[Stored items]

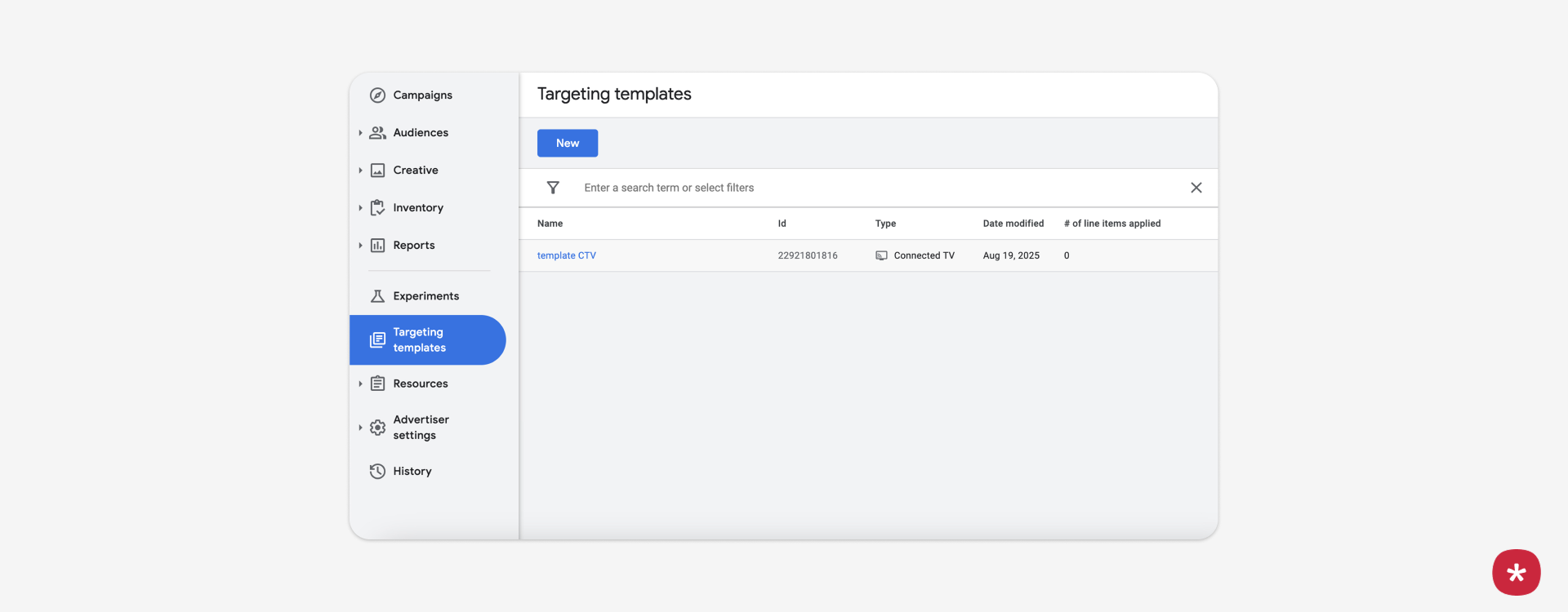Click the Campaigns compass icon
The height and width of the screenshot is (612, 1568).
tap(377, 95)
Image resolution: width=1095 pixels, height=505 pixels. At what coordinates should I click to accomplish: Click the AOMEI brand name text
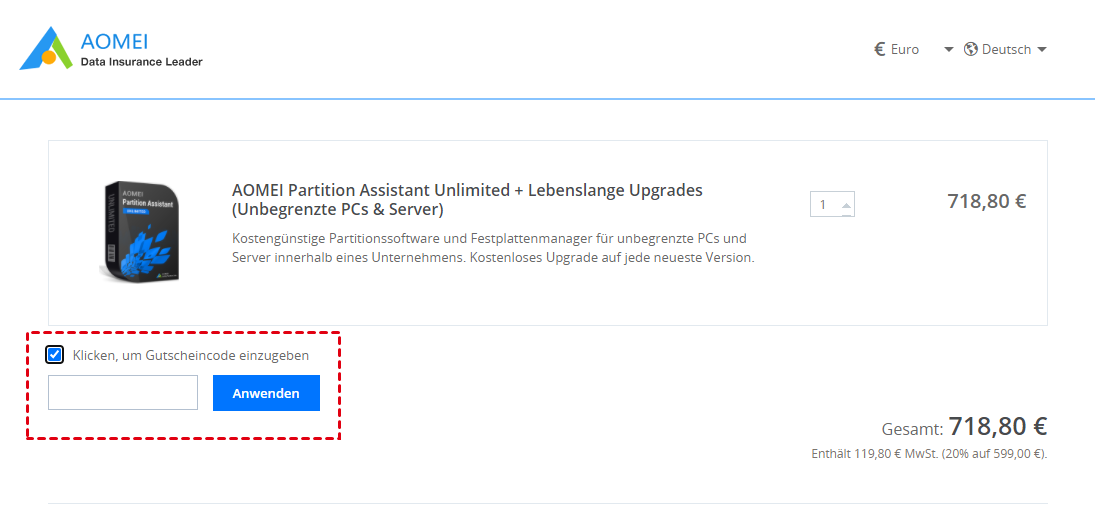115,41
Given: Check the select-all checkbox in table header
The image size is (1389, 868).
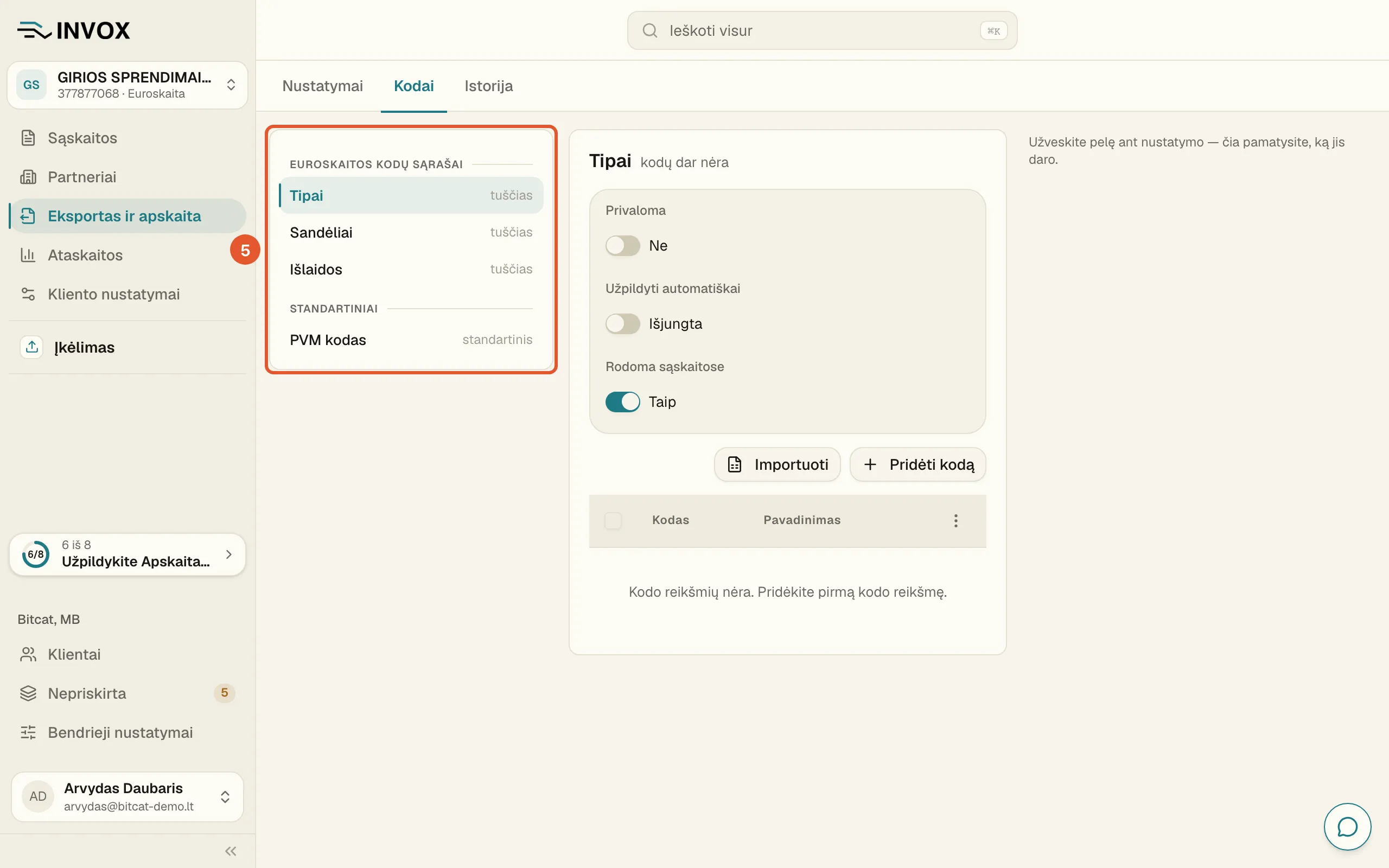Looking at the screenshot, I should [x=613, y=520].
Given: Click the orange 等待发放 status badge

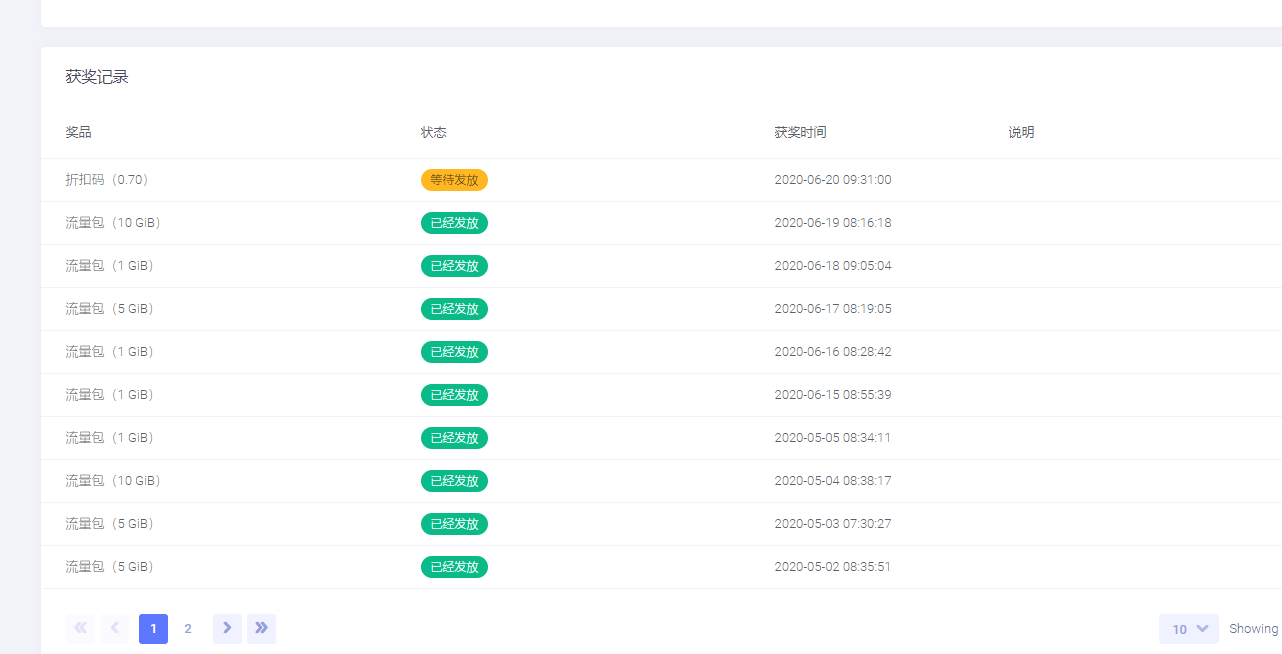Looking at the screenshot, I should click(x=454, y=180).
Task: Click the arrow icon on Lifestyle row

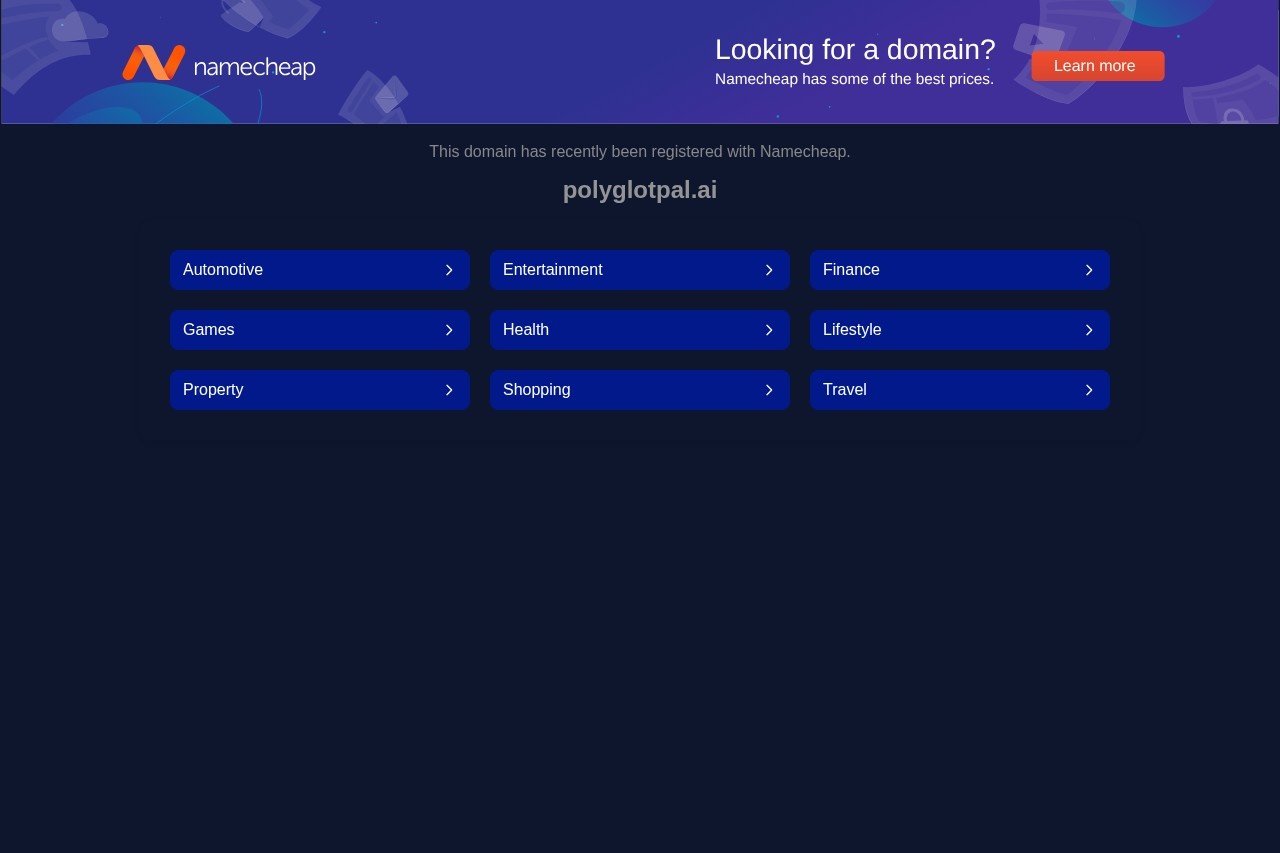Action: coord(1089,330)
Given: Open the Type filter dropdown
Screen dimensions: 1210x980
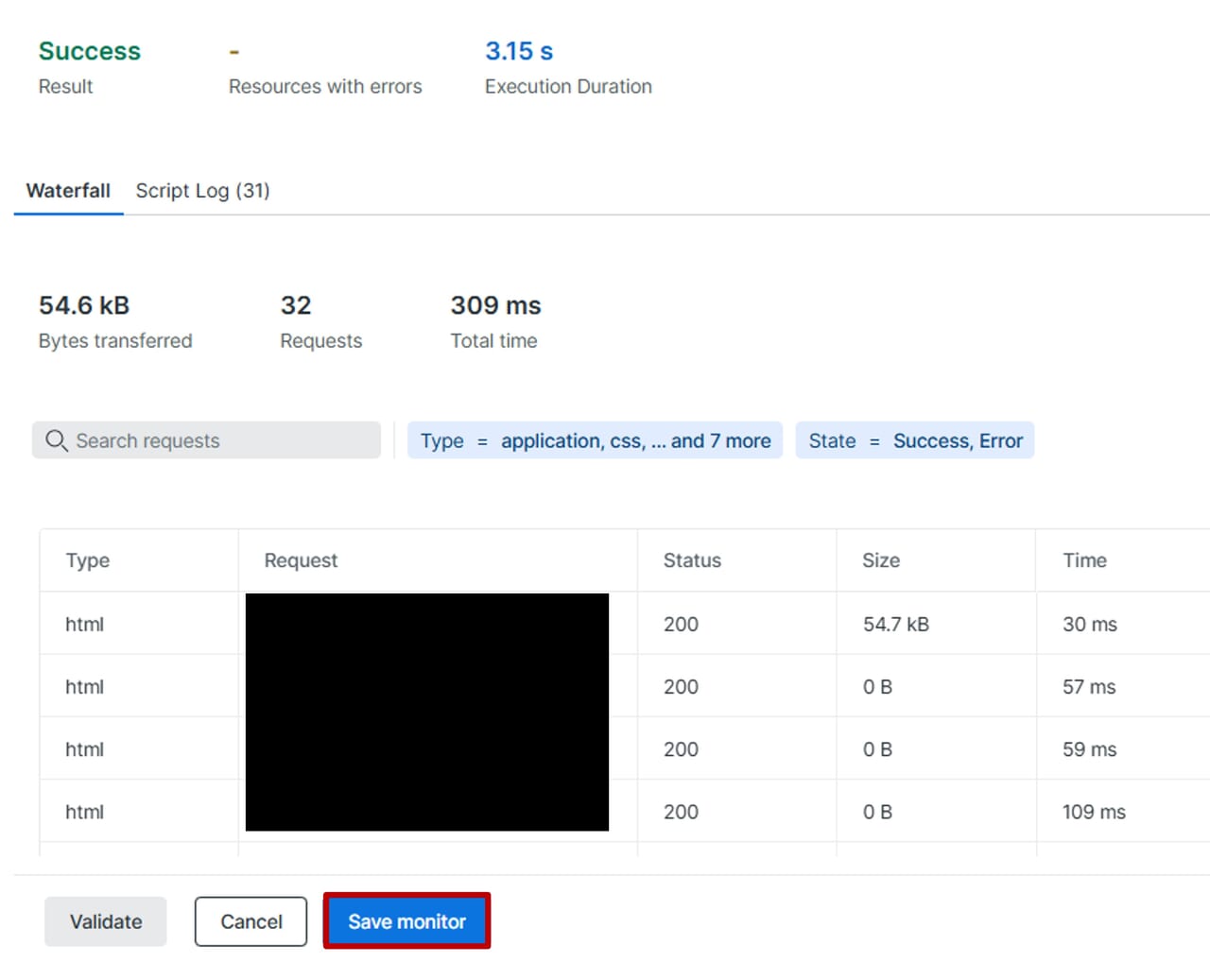Looking at the screenshot, I should point(595,440).
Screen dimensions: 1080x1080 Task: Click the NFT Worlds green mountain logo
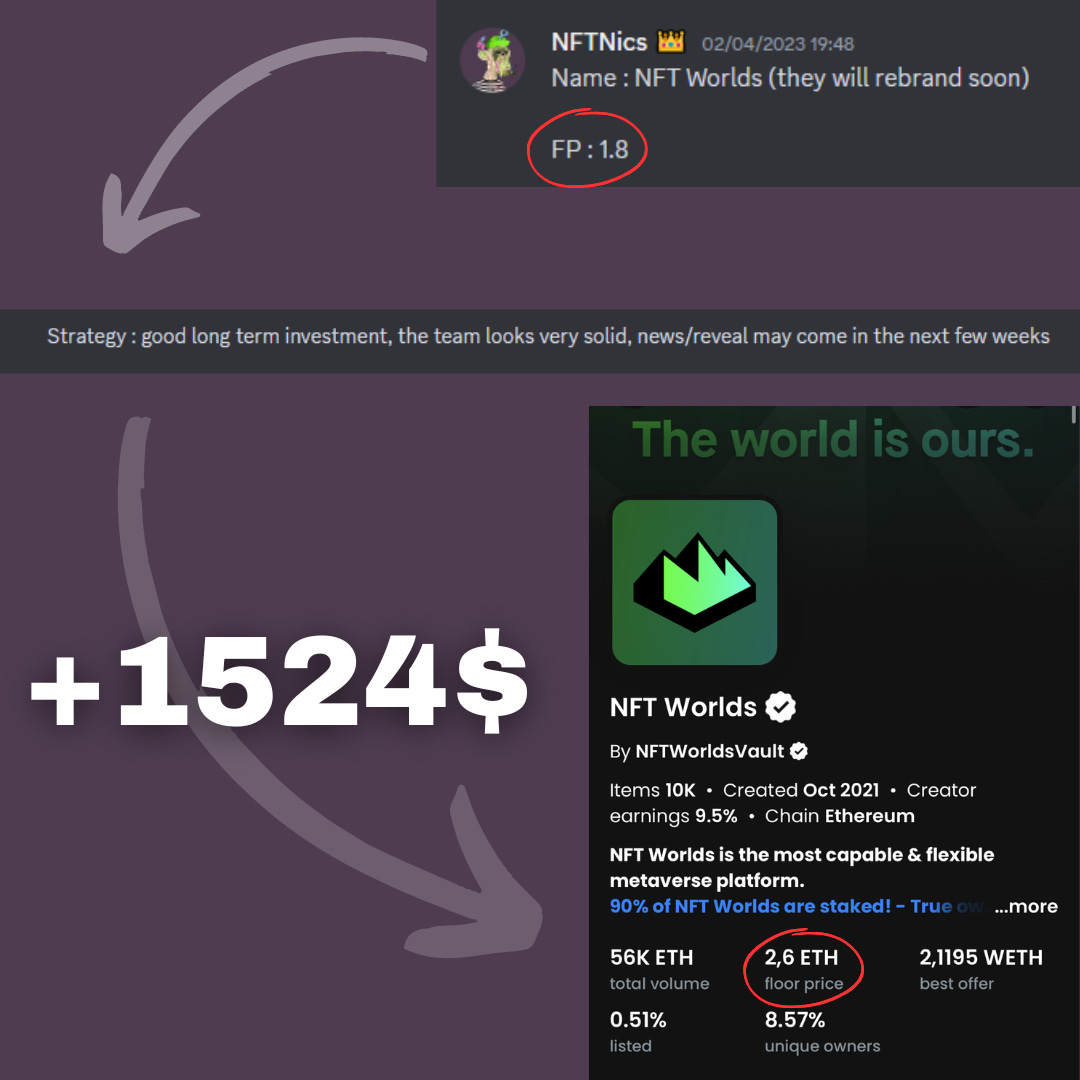[x=694, y=582]
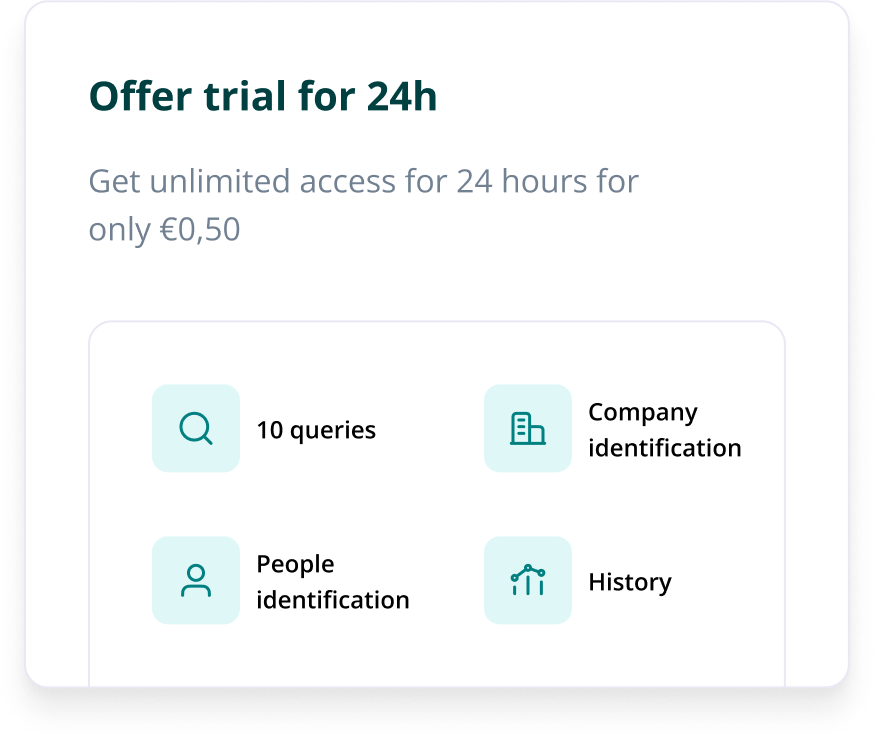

§ **Task brief**
Transcribe every line from the one with "Screen dimensions: 1080x1080" to the last line of the records above, exactly, excluding pictures.

§ **Result for this task**
Screen dimensions: 1080x1080 Task: Click the NFT Worlds green mountain logo
[x=694, y=582]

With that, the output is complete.